EUobserver brings an article with the title "Austria pleads with Europe for bail-out of east". It appears that "European banks have a financial engagement of some €1.1 trillion in the region" with Austria the most exposed. Other EU countries are less enthusiastic to give the Eastern Europeans a share in the big stimulus and rescue bonanza, but according to Austria there is no alternative because otherwise "eastern Europe will start to collapse.".

I don't give them much of a chance for the moment. We will rather see a string of local bail-outs. Crisis management means at the moment a string of ad hoc decisions. A structural approach seems far away.

The Telegraph sounds even more alarmist: "Almost all East bloc debts are owed to West Europe, especially Austrian, Swedish, Greek, Italian, and Belgian banks. En plus, Europeans account for an astonishing 74pc of the entire $4.9 trillion portfolio of loans to emerging markets.

They are five times more exposed to this latest bust than American or Japanese banks, and they are 50pc more leveraged (IMF data).

Spain is up to its neck in Latin America, which has belatedly joined the slump (Mexico's car output fell 51pc in January, and Brazil lost 650,000 jobs in one month). Britain and Switzerland are up to their necks in Asia. "

"Europe's governments are making matters worse. Some are pressuring their banks to pull back, undercutting subsidiaries in East Europe. Athens has ordered Greek banks to pull out of the Balkans."

"If Deutsche Bank is correct, the economy will have shrunk by nearly 9pc before the end of this year. This is the sort of level that stokes popular revolt.

The implications are obvious. Berlin is not going to rescue Ireland, Spain, Greece and Portugal as the collapse of their credit bubbles leads to rising defaults, or rescue Italy by accepting plans for EU "union bonds" should the debt markets take fright at the rocketing trajectory of Italy's public debt (hitting 112pc of GDP next year, just revised up from 101pc – big change), or rescue Austria from its Habsburg adventurism. "

This sounds like a full panic and chaos in the making. The article calls for a stronger role of the European Central Bank to achieve a coordinated response.

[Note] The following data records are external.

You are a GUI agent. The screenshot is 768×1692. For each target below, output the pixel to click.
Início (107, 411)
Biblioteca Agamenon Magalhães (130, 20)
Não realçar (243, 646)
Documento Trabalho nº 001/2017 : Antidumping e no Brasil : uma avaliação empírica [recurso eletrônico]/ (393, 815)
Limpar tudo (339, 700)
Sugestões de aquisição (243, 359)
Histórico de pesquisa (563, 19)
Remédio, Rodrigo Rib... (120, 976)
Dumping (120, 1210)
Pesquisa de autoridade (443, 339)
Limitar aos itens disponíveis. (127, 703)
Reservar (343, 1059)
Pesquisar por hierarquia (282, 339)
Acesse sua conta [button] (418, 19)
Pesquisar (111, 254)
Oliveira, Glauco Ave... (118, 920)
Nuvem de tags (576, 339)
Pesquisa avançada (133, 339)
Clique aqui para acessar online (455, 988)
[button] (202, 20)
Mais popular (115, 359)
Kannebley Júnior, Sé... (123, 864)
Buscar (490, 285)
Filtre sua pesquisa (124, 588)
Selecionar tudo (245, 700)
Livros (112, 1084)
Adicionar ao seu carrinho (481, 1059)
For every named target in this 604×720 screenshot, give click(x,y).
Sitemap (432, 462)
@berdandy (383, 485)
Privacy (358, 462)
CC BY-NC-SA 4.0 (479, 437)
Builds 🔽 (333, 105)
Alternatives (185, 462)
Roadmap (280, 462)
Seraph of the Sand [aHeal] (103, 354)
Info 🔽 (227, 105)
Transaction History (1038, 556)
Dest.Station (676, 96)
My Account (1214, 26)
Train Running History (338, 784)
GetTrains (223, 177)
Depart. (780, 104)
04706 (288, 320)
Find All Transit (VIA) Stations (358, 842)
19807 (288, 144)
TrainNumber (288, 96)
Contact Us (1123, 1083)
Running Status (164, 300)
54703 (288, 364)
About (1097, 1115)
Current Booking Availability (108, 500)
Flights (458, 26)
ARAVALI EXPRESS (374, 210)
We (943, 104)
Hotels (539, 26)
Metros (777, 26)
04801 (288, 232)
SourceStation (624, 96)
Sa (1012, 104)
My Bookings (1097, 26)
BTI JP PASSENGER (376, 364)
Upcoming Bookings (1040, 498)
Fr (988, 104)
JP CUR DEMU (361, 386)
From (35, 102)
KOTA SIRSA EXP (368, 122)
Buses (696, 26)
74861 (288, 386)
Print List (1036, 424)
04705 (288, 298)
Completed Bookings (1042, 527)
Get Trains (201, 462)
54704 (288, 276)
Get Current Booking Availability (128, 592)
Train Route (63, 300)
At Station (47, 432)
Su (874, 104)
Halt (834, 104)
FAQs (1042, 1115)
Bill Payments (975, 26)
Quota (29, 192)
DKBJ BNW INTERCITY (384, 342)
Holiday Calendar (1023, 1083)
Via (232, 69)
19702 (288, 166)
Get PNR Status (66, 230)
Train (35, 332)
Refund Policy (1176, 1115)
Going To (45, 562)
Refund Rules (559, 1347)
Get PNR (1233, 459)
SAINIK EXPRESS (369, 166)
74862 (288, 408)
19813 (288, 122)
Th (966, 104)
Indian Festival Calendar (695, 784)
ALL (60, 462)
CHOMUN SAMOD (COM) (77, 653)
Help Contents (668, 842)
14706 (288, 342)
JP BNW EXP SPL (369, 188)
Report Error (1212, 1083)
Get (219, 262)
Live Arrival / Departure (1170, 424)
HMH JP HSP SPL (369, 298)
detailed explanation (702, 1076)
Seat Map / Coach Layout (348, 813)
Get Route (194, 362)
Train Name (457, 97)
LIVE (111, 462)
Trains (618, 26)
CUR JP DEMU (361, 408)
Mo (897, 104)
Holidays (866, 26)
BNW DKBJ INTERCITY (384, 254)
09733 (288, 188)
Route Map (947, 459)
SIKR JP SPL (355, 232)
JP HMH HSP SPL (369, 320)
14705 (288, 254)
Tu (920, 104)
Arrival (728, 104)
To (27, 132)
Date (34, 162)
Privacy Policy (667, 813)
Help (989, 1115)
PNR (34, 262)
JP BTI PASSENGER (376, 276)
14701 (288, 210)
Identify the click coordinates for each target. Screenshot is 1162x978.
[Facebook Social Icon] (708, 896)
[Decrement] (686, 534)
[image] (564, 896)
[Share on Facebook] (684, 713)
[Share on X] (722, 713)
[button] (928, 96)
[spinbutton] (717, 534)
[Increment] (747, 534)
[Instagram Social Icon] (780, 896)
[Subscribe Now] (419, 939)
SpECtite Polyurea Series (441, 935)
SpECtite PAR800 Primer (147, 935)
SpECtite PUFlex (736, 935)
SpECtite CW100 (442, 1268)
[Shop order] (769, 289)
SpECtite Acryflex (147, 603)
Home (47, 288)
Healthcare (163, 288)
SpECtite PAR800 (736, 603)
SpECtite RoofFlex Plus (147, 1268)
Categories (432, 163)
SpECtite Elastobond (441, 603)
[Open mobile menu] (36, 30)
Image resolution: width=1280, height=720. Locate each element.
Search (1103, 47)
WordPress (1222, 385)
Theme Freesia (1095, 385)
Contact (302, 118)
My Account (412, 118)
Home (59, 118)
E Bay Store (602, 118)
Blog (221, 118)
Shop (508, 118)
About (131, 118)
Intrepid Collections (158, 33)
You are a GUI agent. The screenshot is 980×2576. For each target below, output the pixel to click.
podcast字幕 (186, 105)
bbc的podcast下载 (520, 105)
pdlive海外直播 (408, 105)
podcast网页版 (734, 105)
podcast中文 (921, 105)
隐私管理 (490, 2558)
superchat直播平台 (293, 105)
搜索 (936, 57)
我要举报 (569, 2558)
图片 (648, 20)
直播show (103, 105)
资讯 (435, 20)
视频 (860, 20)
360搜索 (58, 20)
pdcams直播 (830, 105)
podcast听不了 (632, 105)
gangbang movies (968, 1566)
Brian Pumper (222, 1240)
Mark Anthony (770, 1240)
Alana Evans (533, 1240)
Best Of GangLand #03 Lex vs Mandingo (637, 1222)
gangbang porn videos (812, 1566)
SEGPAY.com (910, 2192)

Postscript: it seems that a consensus is growing in Europe about how to handle the mess. The price will probably be a weaker euro as a consequence of the high costs of the bailout (good for me as my income is in dollars). More problematic are the weak countries like Greece and Italy. There is some kind of tabu on letting them go from the euro zone as it might weaken the standing of the euro. However, I can't see how they want to accomplish this. The 3 percent limit was already supposed to prevent countries from going bancrupt and it obviously didn't work. I expect that a lot of money will be wasted before the inevitable is accepted: the euro doesn't work with too different economies.